**Data for this task**
##############################
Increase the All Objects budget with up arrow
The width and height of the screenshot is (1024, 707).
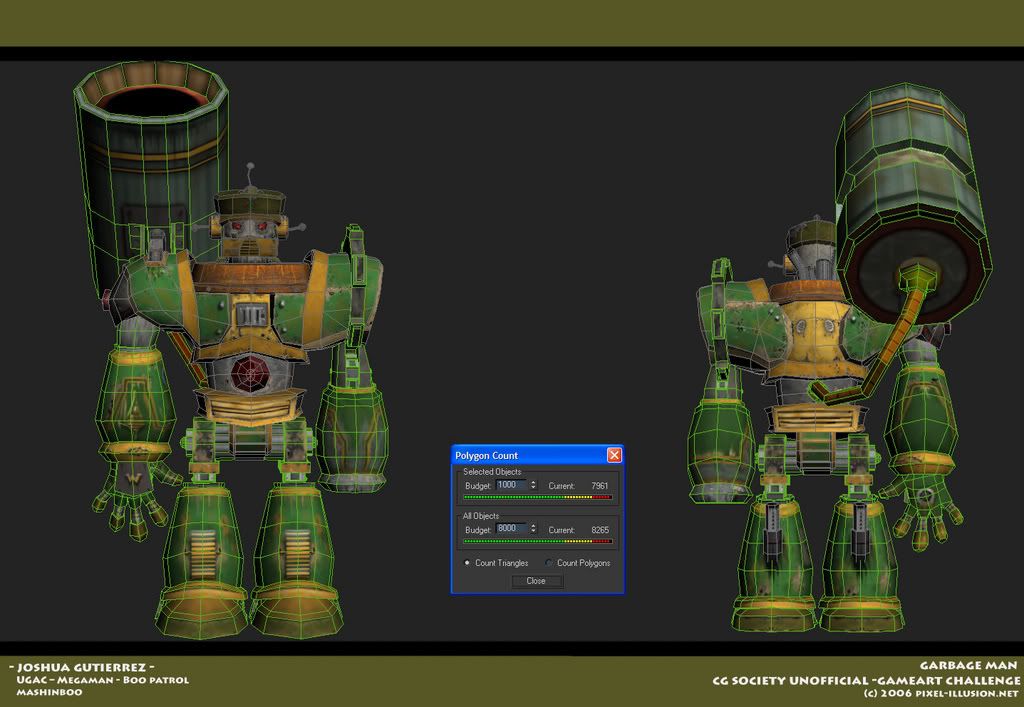click(533, 525)
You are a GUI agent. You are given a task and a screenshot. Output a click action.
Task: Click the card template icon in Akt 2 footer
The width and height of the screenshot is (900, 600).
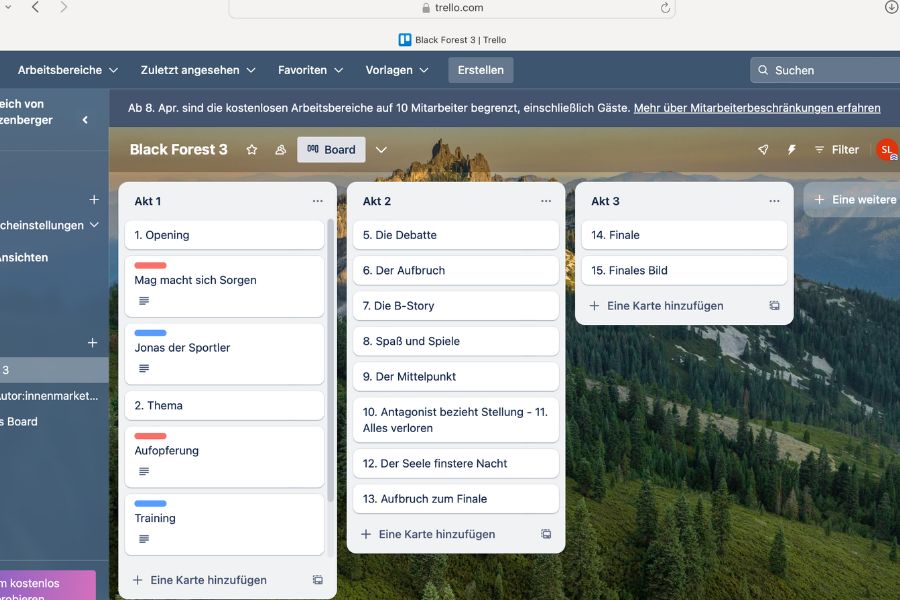click(546, 534)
##############################
**Work instructions**
Excluding all pictures, reproduce the records exactly as they appear above.

**Response**
Increase the All Objects budget with up arrow
The width and height of the screenshot is (1024, 707).
click(533, 525)
You are a GUI agent. You are given a task and a screenshot. Output a click action.
Task: Click the card template icon in Akt 2 footer
The width and height of the screenshot is (900, 600).
click(546, 534)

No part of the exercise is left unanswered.